BEGIN
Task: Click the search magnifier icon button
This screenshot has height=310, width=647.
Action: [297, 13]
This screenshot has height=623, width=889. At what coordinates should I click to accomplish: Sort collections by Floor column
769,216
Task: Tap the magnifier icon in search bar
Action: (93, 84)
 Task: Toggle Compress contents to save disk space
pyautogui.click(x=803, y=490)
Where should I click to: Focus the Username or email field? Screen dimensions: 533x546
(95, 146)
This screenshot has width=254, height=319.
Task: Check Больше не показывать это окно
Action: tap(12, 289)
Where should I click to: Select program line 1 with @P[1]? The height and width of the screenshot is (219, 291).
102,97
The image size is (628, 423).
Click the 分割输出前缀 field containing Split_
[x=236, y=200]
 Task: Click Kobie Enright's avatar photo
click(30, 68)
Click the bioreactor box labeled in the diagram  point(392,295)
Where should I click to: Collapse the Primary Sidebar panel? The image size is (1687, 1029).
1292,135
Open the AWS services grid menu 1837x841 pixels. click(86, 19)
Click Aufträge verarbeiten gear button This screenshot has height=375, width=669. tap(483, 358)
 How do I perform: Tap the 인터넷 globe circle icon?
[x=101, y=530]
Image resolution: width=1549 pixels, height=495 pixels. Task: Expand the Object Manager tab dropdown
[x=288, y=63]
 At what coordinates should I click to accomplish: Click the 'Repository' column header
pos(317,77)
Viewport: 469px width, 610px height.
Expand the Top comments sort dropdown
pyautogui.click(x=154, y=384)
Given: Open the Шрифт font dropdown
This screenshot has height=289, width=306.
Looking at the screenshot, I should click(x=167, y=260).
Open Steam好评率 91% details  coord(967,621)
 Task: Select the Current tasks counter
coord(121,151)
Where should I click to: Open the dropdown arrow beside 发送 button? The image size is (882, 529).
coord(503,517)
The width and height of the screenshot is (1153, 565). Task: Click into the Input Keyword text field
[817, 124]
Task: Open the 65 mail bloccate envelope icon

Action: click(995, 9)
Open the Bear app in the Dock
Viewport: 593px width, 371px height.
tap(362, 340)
END
YOUR INSTRUCTIONS ▸ However many lines the data holds, return each one exactly.

ANSWER FOR THE TASK ▸
Task: Click the search magnifier icon button
This screenshot has height=310, width=647.
Action: [297, 13]
This screenshot has height=623, width=889. At what coordinates should I click to accomplish: Sort collections by Floor column
769,216
Task: Tap the magnifier icon in search bar
Action: (93, 84)
 Task: Toggle Compress contents to save disk space
pyautogui.click(x=803, y=490)
Where should I click to: Focus the Username or email field? Screen dimensions: 533x546
(95, 146)
This screenshot has width=254, height=319.
Task: Check Больше не показывать это окно
Action: tap(12, 289)
Where should I click to: Select program line 1 with @P[1]? The height and width of the screenshot is (219, 291).
102,97
The image size is (628, 423).
Click the 分割输出前缀 field containing Split_
[x=236, y=200]
 Task: Click Kobie Enright's avatar photo
click(30, 68)
Click the bioreactor box labeled in the diagram  point(392,295)
Where should I click to: Collapse the Primary Sidebar panel? The image size is (1687, 1029).
1292,135
Open the AWS services grid menu 1837x841 pixels. click(86, 19)
Click Aufträge verarbeiten gear button This screenshot has height=375, width=669. tap(483, 358)
 How do I perform: Tap the 인터넷 globe circle icon?
[x=101, y=530]
Image resolution: width=1549 pixels, height=495 pixels. Task: Expand the Object Manager tab dropdown
[x=288, y=63]
 At what coordinates should I click to accomplish: Click the 'Repository' column header
pos(317,77)
Viewport: 469px width, 610px height.
Expand the Top comments sort dropdown
pyautogui.click(x=154, y=384)
Given: Open the Шрифт font dropdown
This screenshot has height=289, width=306.
Looking at the screenshot, I should click(x=167, y=260).
Open Steam好评率 91% details  coord(967,621)
 Task: Select the Current tasks counter
coord(121,151)
Where should I click to: Open the dropdown arrow beside 发送 button? The image size is (882, 529).
coord(503,517)
The width and height of the screenshot is (1153, 565). Task: Click into the Input Keyword text field
[817, 124]
Task: Open the 65 mail bloccate envelope icon

Action: click(995, 9)
Open the Bear app in the Dock
Viewport: 593px width, 371px height.
tap(362, 340)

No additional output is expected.